An unplanned tour of our judicial system can be financially devastating to a business. If presented with a lawsuit, a business may become an unwilling participant in costly legal proceedings, and the fact that the suit may be groundless is of little comfort. Long before any court looks at the relative merits of the plaintiff's claims, the business will be running up large legal fees while its attorney's answers the complaint, responds to discovery requests, attends depositions, and makes innumerable court appearances. The process alone has forced some businesses into bankruptcy.
While lawsuits in our litigious society are seemingly unavoidable, a business need not wait helplessly for the process server to arrive at its door. The best course of action for any business is to take affirmative steps now to maximize its efforts to avoid litigation. This article explores your dealings with both prospective and current employees and provides tips on how to prevent innocent mistakes from leading to devastating litigation. While no advice can protect you from your intentional acts, hopefully the tips that follow will help to prevent your innocent acts from landing you in court.
1. Check Your Hiring Procedures and Help Wanted Ads.
With no evil intent, many businesses adopt discriminatory hiring practices. For example, placing an ad that says, seeking "college students" or "housewives looking for extra income" or "gal Friday" each may be subject to a discrimination lawsuit. So what do you do? Just advertise the job description and let the candidates decide if they are interested. This will not only avoid claims of discrimination, it will expand your pool of qualified candidates.
2. Review Your Interviewing Procedure Before Hiring An Employee.
Having written the perfect, nondiscriminatory job ad, do not let all your good work go undone once you start interviewing. Do not ask questions that are not somehow job related. Even seemingly harmless small talk during the interview can get you in trouble. To be safe, make a list of the questions you intend to ask, and then review your list to make sure each all the question is job related and neutral in tone. In the free forms section of this website is a prepare list of questions you may ask during an interview. If you have any doubts, consult with a local attorney.
3. Check Your Employment Contracts.
Now that you have decided to hire someone, what does your employment offer letter, or contact, say? Does it answer each of the following questions:
- What is the position they were hired for (Title of the Job Position)?

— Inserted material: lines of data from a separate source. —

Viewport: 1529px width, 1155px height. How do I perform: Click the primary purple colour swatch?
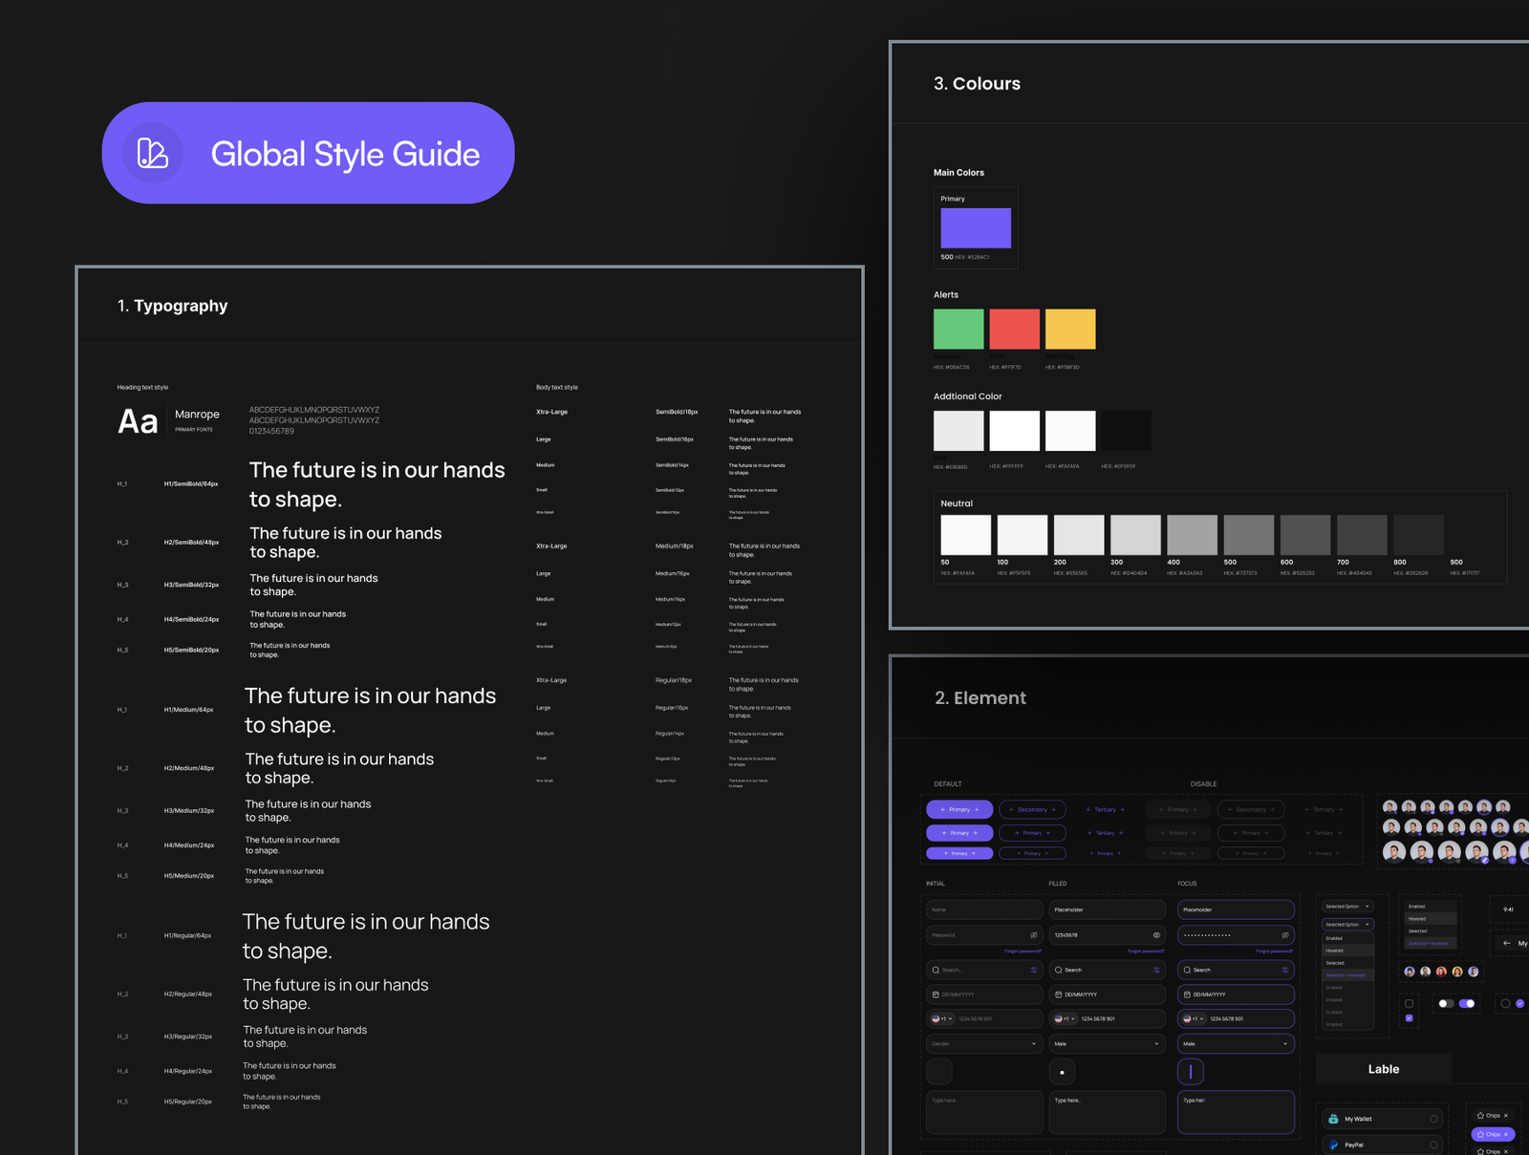click(976, 228)
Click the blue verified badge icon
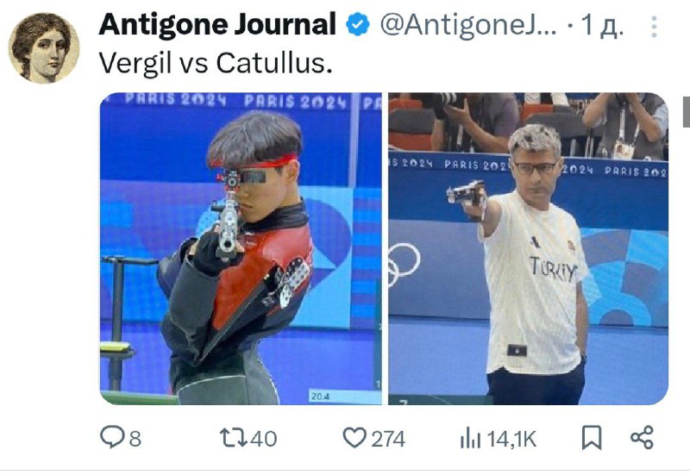The height and width of the screenshot is (475, 690). pyautogui.click(x=358, y=25)
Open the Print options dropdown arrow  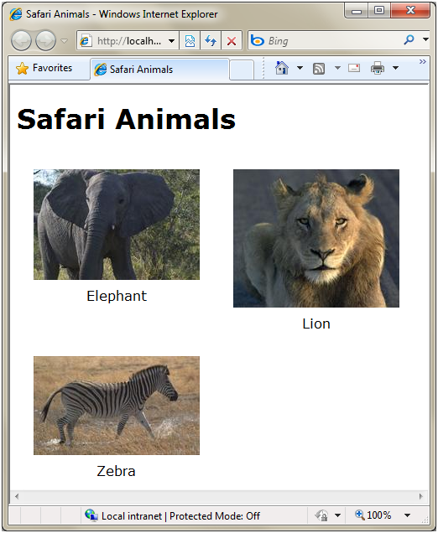[395, 68]
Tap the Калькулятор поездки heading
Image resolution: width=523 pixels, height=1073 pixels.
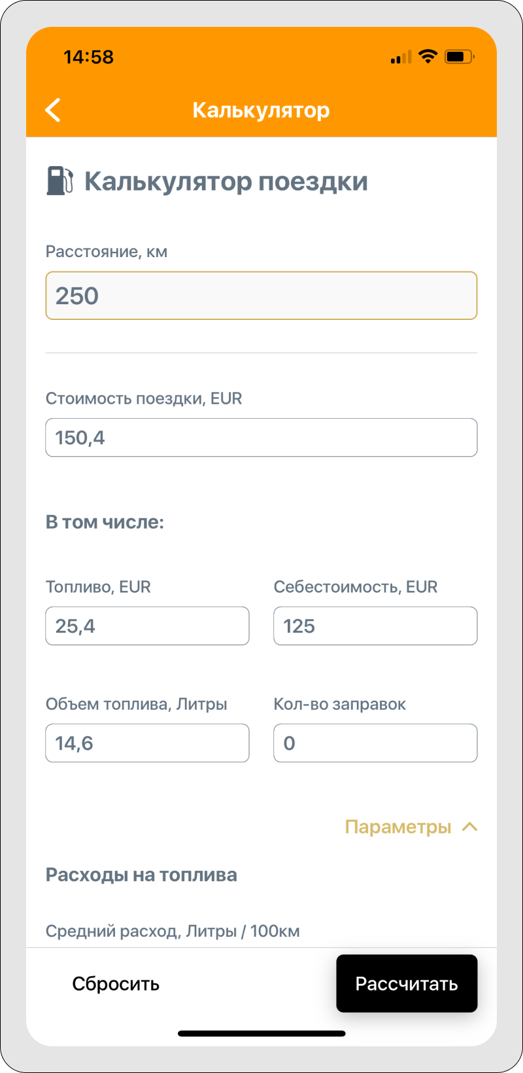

- What Job Duties are involved?
- Is employment guaranteed for a specific period of time, or can the employment be terminated at any time ("at- will")?
- How much will the employee be paid, how often, and when?
- If an employee works for a commission, how are unpaid commissions handled if the employee leaves?
- Were any benefits promised, and if so under what conditions?
- What are the grounds for termination?
If you don't have an employee offer letter or employment contract specifying these points, you may end up litigating them. If you are not using an employee offer letter or employment contract, start. Keep the agreement simple, but make sure it covers the main conditions of employment. We also strongly suggest you have it reviewed by a local attorney to ensure you have not innocently omitted something important or included something damaging.
4. Review Your Employee Handbook.
If your company rules and policies are oral, you should consider having an employee handbook prepared. If you already have one, the policies set forth in the handbook or manual will be considered a part of your employment contract. It is therefore essential to make certain that the wording of your handbook is not negating the intent of your contracts. Employee handbooks prepared from software or books available the local stationary store are often fertile ground for employment related litigation resulting from conflicting policy statements and inadequate policies. A recent court decision held that a basketball coach, hired on a one-year contract, could not be fired at the end of that year except for good cause. The court based its decision on the school's handbook, which imposed such a condition. Your employee handbook should be regularly reviewed and updated.
5. If You Have An Employee Handbook -- Follow It.
Having reviewed your company's handbook, make sure it is followed. A common mistake is to discipline an employee without first following the review procedure contained in the employee handbook. Even if caught committing murder and mayhem, the employee is contractually entitled to whatever review process your employee handbook establishes. While a snap disciplinary decision may later be vindicated, the point here is to stay out of court altogether. That can only be accomplished by following procedure, regardless of how egregious the employee's conduct may seem.
6. Document Everything.
Document all employment matters, from hiring to termination. If the day comes that you need to justify a hiring, promoting, disciplining, or firing, you will want written documentation to support your decision. When hiring, be prepared to justify why you hired one candidate over another. That will require keeping on file the applications and/or resumes of all the candidates. You will be at a serious disadvantage in court if you cannot recall why you failed to hire a particular candidate.
Current employees should receive written evaluations at least every year, and any interim problems or kudos should also be documented. All evaluations should be signed by the employee, acknowledging receipt.
Supervisors understandably hate to give bad evaluations since it is confrontational and hurts morale. But such reluctance frequently results in a file with nothing but glowing evaluations. Supervisors should always give scrupulously honest reviews.